Background and purpose: The detection of asymptomatic embolic signals by Doppler ultrasound may offer a powerful investigational tool in the management of cerebrovascular disease. However, early studies, particularly in patients with carotid artery disease, have reported very different frequencies of embolic signals. While this may reflect differences in patient groups and the criteria used for embolic signal identification, the degree of time-window overlap may be important. If this is insufficient, some embolic signals may fall between two time windows and not appear on the spectral display. Furthermore, the use of nonrectangular time windows, such as the Hanning window, may result in variation of the intensity of an embolic signal depending on where it is detected within the time window.

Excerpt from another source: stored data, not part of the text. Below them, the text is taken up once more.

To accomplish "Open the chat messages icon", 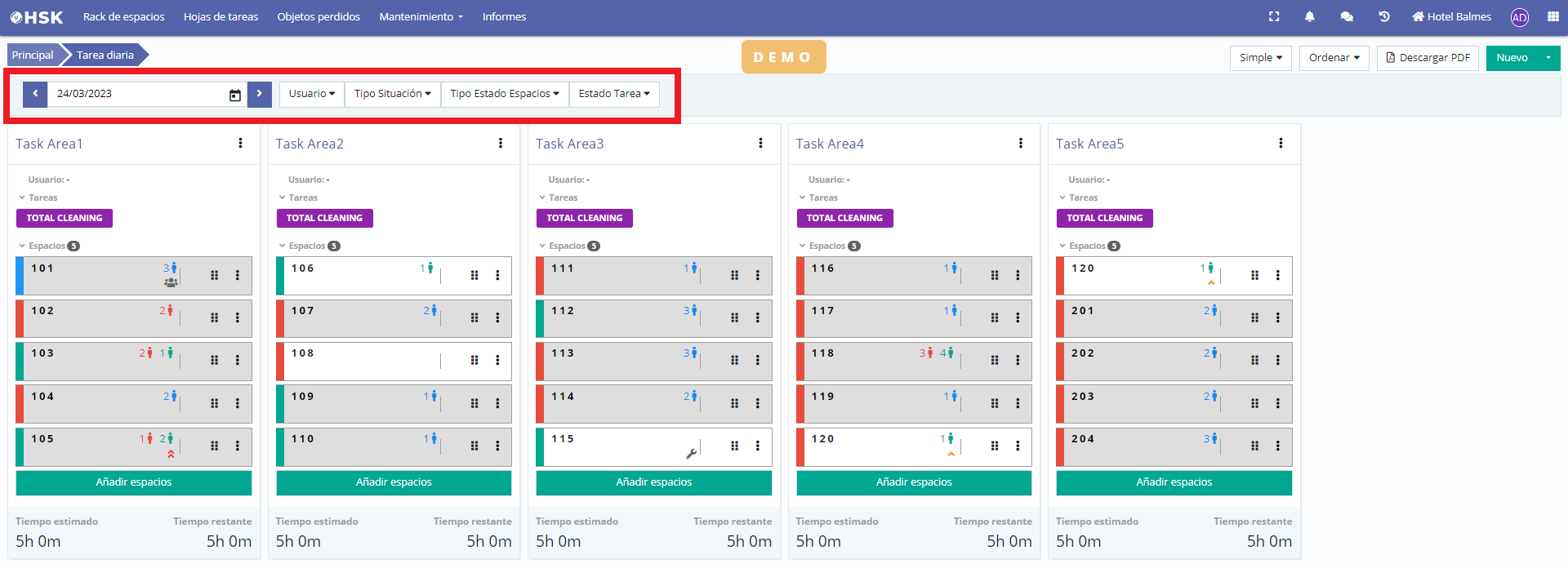I will click(x=1347, y=16).
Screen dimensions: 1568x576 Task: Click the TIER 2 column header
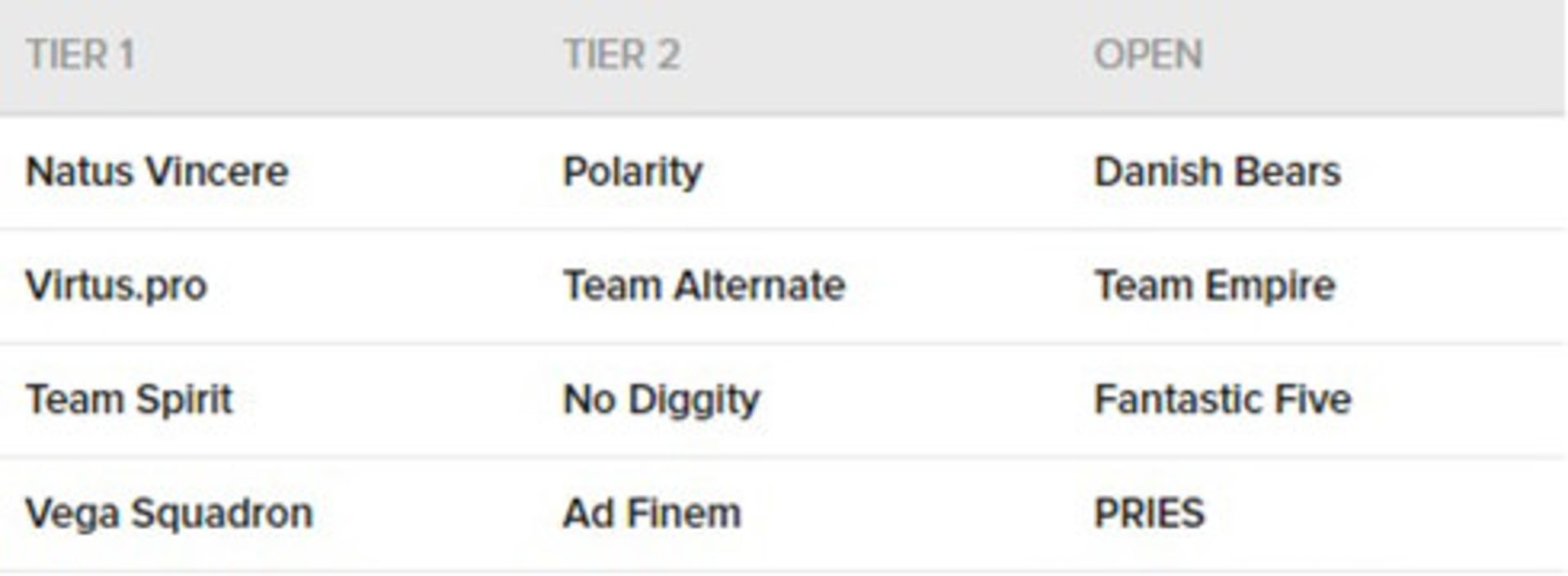click(x=621, y=55)
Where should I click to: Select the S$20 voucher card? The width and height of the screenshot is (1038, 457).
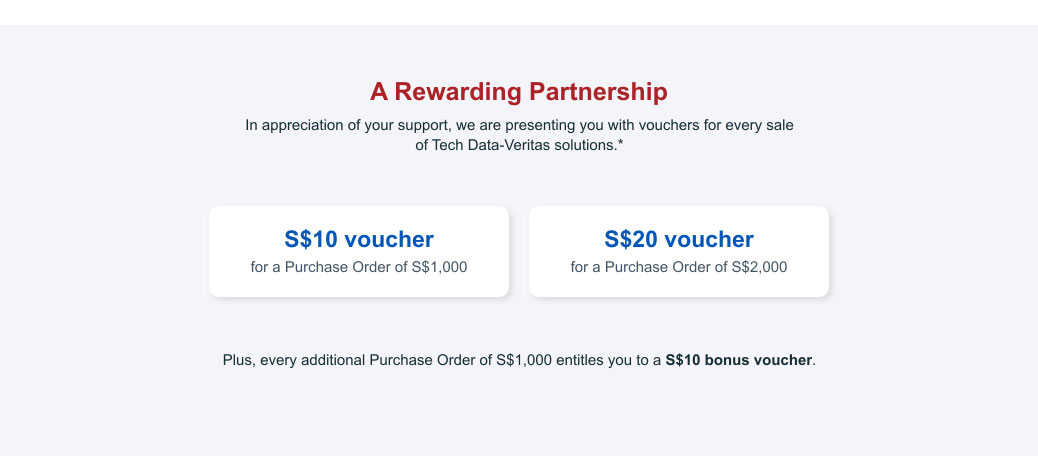[x=679, y=251]
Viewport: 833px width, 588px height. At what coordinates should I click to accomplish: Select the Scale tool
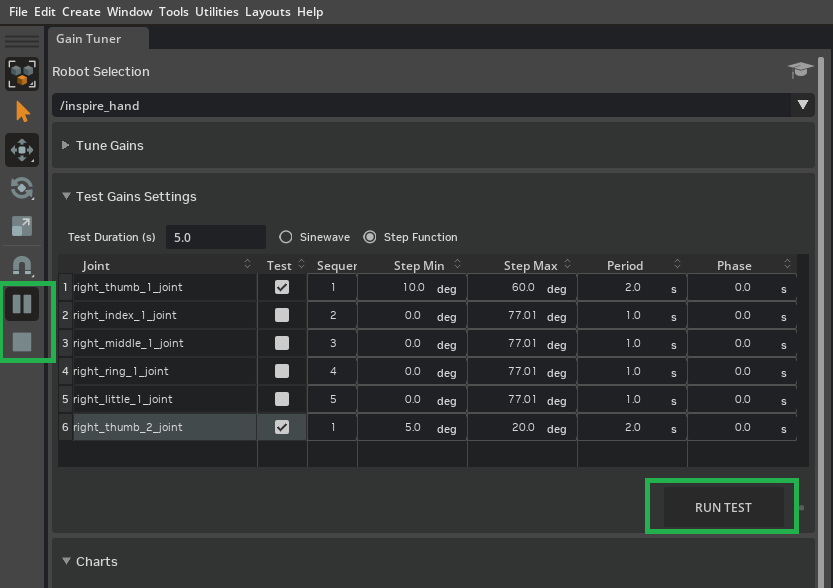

Methods: To test the importance of this potential problem, the same 25 embolic signals recorded as the audio signal on digital audiotape were each played repeatedly through a transcranial Doppler ultrasound (TCD) system using fast Fourier transform analysis. An older system with no time-window overlap was used, and a more modern system was also used in which three different degrees of overlap were used: -9%, 27%, and 57%. The number of signals audible but not appearing on the spectral display was recorded. The variability in the relative intensity increase for the same embolic signal played repeatedly was estimated by calculating the coefficient of variation of the relative intensity increase.
Results: With the older system, 39/500 (7.8%) of embolic signals were missed. With the newer system, the number of embolic signals missed was fewer and decreased with increasing degrees of overlap (10/500 for -9% overlap, 1/500 for 27% overlap, and 0/500 for 57% overlap). For those setups in which embolic signals were missed, there was a highly significant relationship between duration of embolic signal and number of signals missed. In parallel with these results, the coefficient of variation of the relative intensity increase became progressively less with increasing degrees of time-window overlap. For all processing setups, the coefficient of variation was greater for the less intense and shorter duration signals, but this dependence, as estimated by the slope of the regression line, became less strong with higher degrees of overlap.
Conclusions: Inadequate degrees of fast Fourier transform time-window overlap will result in the failure of current TCD machines to detect embolic signals. Furthermore, this and the time windowing currently usually used may result in variability in the relative intensity increase of identical embolic signals. These factors need to be taken into account when comparing data on the frequencies of embolic signals recorded by different researchers and in the design of future TCD equipment.